:: Textauszug ::
:::::

Martin Brunner, der Coordinator Development Europe der MLB, spricht im Interview mit SPOX über seine Aufgaben in Diensten der Major League Baseball und gibt ein Einblicke in die Talentförderung sowie die Entwicklung von Spielern und dem Sport insgesamt.
Ferner erinnert sich Brunner an die Anfänge der deutschen Major-League-Spieler Max Kepler und Donald Lutz. Zudem erklärt er die Faszination Baseball und bewertet den japanischen Superstar Shohei Ohtani und aktuelle deutsche Talente in den Minor Leagues.
SPOX: Herr Brunner, Ihr Titel bei der MLB ist "Coordinator Development Europe". Was muss man sich darunter vorstellen?
Martin Brunner: Die Major League Baseball will Europa dabei helfen, sich weiterzuentwickeln. Speziell "Development" bezieht sich immer auf die Spielerentwicklung. Wir haben Programme, um Europa mit Know-how zur Seite zu stehen, damit hier eben noch effektivere Programme aufgebaut werden können, um das Umfeld um den Athleten herum zu verbessern. Meine Aufgabe ist es, eben das zu koordinieren.
SPOX: Beschreiben Sie uns mal Ihre generellen Aufgaben.
Brunner: Wir veranstalten zum Beispiel Camps für 15-Jährige unter dem MLB-Logo. Ziel ist es, gerade in der Phase, in der gute Athleten so langsam aus dem Sport wegbrechen, ihnen eine Perspektive zu geben. Ihnen zu zeigen, wie Baseball als Karriere eine Chance bieten kann und dass es sich lohnt und greifbar ist.
spoxSPOX: Das ist aber noch nicht alles, was Sie machen ...

:::::

:: Rohdaten ::

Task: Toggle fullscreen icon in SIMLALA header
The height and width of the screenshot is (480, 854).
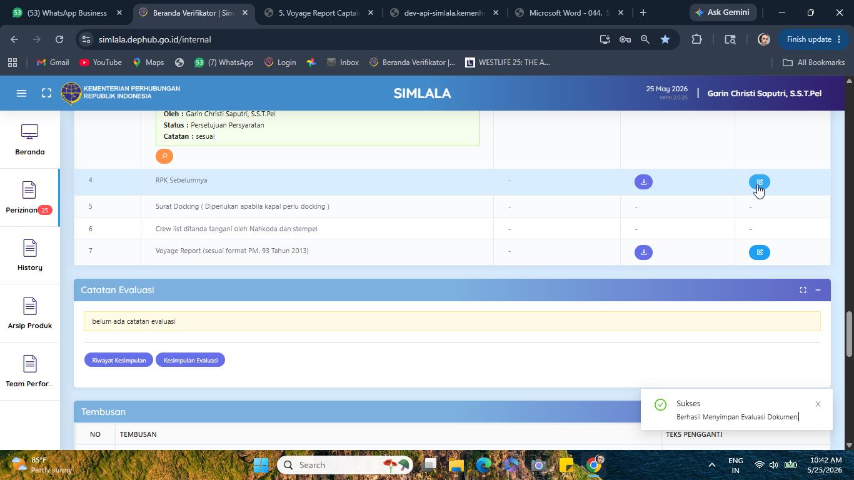Action: (x=46, y=93)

:::::

Übertragen Sie den Satz „Wir veranstalten zum Beispiel Camps für 15-Jährige unter dem MLB-Logo.“ aus dem Textauszug ins Englische.

For example, we organize camps for 15-year-olds under the MLB logo.